Massa pendemo yang tewas, jumlahnya terus bertambah. Kudeta Myanmar termasuk yang paling berdarah
PINUSI.COM – Massa pendemo anti-kudeta militer di Myanmar masih berlanjut. Negara yang dulu berjuluk Burma ini, kurun satu dekade belakangan, tengah bereksperimen dengan sistem demokrasi di Myanmar.
Puncaknya pada 1 Februari 2021 lalu, militer memutuskan untuk menggulingkan dan menahan pemimpin sipil Myanmar, Aung San Suu Kyi. Sebab, partai yang mendukung Suu Kyi menang telak pada pemilu lalu.
Keputusan kudeta oleh junta militer, memicu protes. Dan setiap harinya, massa yang turun ke jalan terus bertambah.

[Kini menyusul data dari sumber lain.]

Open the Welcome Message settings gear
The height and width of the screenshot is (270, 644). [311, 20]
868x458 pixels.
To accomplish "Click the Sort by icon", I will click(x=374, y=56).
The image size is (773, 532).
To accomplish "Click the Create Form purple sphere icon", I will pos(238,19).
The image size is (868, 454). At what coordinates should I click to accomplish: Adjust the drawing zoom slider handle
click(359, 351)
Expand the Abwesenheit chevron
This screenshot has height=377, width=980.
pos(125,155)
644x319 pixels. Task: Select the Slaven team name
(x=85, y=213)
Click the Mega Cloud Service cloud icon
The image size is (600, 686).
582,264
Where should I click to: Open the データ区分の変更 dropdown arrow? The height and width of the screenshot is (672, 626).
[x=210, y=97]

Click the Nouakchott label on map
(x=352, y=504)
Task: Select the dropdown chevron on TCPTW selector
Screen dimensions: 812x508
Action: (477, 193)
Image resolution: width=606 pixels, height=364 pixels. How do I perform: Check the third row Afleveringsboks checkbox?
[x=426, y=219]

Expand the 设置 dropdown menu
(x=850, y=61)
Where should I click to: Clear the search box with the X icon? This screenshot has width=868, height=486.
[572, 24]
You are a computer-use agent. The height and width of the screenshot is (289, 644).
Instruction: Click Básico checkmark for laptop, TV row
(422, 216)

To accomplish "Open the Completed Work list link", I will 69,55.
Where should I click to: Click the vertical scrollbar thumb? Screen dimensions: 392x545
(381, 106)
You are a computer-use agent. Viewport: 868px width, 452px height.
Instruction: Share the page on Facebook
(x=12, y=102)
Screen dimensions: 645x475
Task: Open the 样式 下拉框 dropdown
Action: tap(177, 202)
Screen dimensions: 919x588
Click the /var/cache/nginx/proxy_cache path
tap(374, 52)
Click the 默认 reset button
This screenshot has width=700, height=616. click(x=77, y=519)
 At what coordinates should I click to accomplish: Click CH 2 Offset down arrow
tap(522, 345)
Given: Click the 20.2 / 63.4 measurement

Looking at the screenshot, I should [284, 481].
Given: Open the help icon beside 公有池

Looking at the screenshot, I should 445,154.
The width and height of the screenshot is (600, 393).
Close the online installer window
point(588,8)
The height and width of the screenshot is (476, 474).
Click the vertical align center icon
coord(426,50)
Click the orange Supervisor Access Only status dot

Mirisnya, penambahan itu berjalan seiring dengan jumlah korban tewas dari massa pendemo.
Berjatuhannya para pendemo, akibat cara penanganan anarkis dan represif dari aparat setempat. Tindakan ini pun sudah mendapat respons yang beragam dari dunia internasional. Kekuatan Barat juga telah berulang kali menghantam para jenderal Myanmar dengan sanksi.
Di sisi lain, pihak Inggris pun menyerukan serta menginisiasi untuk diadakannya pertemuan Dewan Keamanan Perserikatan Bangsa-Bangsa pada hari Jumat nanti. Meski banyak tekanan, namun pihak junta militer tetap mengabaikan kecaman global, menanggapi pemberontakan dengan kekuatan yang meningkat.
Utusan PBB untuk Myanmar Christine Schraner Burgener mengatakan bahwa hingga Rabu 3 Maret 2021, bertambah lebih dari 50 orang pendemo yang telah tewas, jumlah itu adalah total keseluruhan korban, sejak pengambil alihan oleh pihak junta militer, dengan lebih banyak lagi yang terluka. Sehari sebelumnya, tercatat setidaknya 17 orang pendemo tewas, dengan Monywa di wilayah Sagaing Tengah, mencatat 7 korban.
Dia pun mengimbau agar PBB segera mengambil tindakan yang sangat keras terhadap para jenderal, menambahkan bahwa dalam percakapannya dengan mereka, mereka telah menepis ancaman sanksi. "Hari ini adalah hari paling berdarah sejak kudeta terjadi. Hanya hari ini, 38 orang tewas,” tuturnya sebagaimana dikutip dari AFP, Kamis (4/3/2021).